In den Fernsehnachrichten wurde später berichtet, dass die USA wegen eines Computerfehlers in höchster Alarmbereitschaft waren, was David und Jennifer zu der Frage veranlasste, ob sie das Problem verursacht hatten. David wirft die Beweise für seinen Anruf bei Joshua weg, aber der Computer ruft David zurück. David fragt dann Joshua, ob das Spiel, das er spielt, echt ist oder nicht, Joshua verlässt sich darauf: "Was ist der Unterschied? An diesem Punkt erfährt David, dass Josua nicht der Computer einer Computerspielfirma, sondern ein Computer der Regierung ist und das Spiel tatsächlich real spielt. Er legt auf, aber Joshua ruft ihn zurück, was David dazu veranlasst, das Kabel an der Rückseite seines Telefons zu entfernen. David wird daraufhin vom FBI verhaftet und zu NORAD gebracht, um sich wegen Spionagevorwürfen zu verantworten. David versucht zu erklären, dass er nicht versucht hat, ein Spion zu sein, aber man glaubt ihm nicht. Mit Hilfe von Gegenständen, die in der medizinischen Praxis gefunden wurden, in der er eingesperrt ist, entkommt David mit einem Bus voller Besucher der Einrichtung aus NORAD. Nachdem David entkommen ist, ruft er Jennifer (mit Hilfe von Phreaking-Fähigkeiten) an und bittet sie, ihm ein Flugticket zu kaufen, damit er zu Falken gehen kann und seine Hilfe dabei erhält, Joshua aufzuhalten. Jennifer trifft sich mit ihm und dann gehen beide zusammen los, um Falken davon zu überzeugen, ihnen dabei zu helfen, den Dritten Weltkrieg zu stoppen.

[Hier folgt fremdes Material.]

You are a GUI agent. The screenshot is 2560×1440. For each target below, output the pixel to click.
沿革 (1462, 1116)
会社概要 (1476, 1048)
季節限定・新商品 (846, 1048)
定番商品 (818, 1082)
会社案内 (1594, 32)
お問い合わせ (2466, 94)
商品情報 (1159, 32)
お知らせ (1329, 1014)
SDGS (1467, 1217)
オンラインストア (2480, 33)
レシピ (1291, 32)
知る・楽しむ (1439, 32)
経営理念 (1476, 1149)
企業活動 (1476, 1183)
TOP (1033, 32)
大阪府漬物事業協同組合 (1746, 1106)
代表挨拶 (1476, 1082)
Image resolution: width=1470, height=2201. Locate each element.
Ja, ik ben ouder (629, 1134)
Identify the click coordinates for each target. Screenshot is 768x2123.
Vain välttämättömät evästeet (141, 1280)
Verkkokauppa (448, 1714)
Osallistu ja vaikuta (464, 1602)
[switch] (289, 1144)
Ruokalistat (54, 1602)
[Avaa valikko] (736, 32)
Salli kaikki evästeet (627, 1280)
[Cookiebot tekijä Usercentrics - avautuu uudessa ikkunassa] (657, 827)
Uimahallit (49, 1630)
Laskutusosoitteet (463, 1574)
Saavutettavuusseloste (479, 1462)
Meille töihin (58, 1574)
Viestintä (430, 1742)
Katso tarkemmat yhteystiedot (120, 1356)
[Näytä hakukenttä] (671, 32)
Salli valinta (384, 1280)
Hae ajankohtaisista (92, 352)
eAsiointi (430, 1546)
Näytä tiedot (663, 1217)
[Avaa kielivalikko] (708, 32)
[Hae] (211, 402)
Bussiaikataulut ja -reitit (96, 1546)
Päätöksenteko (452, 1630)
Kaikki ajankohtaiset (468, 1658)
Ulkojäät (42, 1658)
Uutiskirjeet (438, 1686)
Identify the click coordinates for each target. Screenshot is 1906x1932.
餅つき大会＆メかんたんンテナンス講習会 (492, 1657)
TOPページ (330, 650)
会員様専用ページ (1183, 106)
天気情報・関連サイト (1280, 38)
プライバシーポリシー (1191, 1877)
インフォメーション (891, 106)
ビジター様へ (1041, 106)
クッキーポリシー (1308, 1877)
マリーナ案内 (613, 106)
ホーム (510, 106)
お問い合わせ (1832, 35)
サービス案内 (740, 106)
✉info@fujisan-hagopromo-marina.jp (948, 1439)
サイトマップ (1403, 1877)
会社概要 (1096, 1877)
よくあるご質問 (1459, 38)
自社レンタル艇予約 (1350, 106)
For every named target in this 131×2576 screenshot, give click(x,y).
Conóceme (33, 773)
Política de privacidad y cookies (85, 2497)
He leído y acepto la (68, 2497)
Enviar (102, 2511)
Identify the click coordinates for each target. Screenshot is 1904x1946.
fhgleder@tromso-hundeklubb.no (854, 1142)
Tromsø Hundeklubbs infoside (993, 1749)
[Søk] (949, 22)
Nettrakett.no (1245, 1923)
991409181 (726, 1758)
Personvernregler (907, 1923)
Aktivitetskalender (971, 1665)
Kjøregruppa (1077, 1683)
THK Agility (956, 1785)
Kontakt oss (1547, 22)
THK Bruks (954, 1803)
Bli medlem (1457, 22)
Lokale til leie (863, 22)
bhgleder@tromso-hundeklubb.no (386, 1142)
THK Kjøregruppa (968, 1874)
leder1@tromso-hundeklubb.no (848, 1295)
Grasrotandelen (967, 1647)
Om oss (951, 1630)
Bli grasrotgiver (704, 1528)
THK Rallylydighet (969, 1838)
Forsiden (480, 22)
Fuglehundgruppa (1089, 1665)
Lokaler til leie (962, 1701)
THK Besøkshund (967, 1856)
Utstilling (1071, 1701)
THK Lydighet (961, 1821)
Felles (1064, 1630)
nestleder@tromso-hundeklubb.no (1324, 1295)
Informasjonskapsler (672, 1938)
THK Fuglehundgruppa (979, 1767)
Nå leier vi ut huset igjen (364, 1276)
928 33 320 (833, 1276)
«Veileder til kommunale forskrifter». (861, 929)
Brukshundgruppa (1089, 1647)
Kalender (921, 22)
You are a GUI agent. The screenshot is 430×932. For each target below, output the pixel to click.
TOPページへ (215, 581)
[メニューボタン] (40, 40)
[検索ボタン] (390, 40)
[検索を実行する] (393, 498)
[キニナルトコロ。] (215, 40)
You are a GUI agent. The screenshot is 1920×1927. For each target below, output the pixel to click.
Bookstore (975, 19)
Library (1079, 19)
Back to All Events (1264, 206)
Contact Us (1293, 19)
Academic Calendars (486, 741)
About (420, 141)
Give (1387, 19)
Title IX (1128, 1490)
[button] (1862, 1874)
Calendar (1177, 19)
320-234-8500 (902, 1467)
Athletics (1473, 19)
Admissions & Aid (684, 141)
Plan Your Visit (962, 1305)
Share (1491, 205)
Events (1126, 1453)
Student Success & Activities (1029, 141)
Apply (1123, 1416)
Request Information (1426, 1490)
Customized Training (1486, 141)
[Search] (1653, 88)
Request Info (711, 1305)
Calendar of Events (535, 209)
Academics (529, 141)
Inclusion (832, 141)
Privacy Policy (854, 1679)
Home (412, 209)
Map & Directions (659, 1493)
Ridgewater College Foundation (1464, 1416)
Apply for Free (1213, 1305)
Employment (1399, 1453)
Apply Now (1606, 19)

Professor Falken ist in der Tat von NORAD zurückgetreten, weil er glaubt, dass es Krieg geben wird, egal was man tut. Jennifer und David versuchen ihn zu überzeugen, ihnen dabei zu helfen, NORAD zu erklären, dass dies nur ein Spiel ist, das Joshua spielt. Falken sagt ihnen, dass es sich nicht lohnt, da es ihnen vielleicht nur ein paar Jahre einbringt, aber es wird trotzdem Krieg geben. Er erklärt ihnen, dass sie Glück haben, weil er nur wenige Meilen von einem Primärziel entfernt lebt, und dass sie in einem Augenblick sterben werden. David und Jennifer beschließen, das Spiel trotzdem zu beenden und versuchen, die Insel zu verlassen. Da sie keinen Weg von der Insel finden, seit die letzte Fähre abgefahren ist, sagt Jennifer, dass sie "schwimmen" sollten. David gibt zu, dass er nicht schwimmen kann. Professor Falken taucht mit einem Hubschrauber auf, und gemeinsam fliegen sie alle nach NORAD.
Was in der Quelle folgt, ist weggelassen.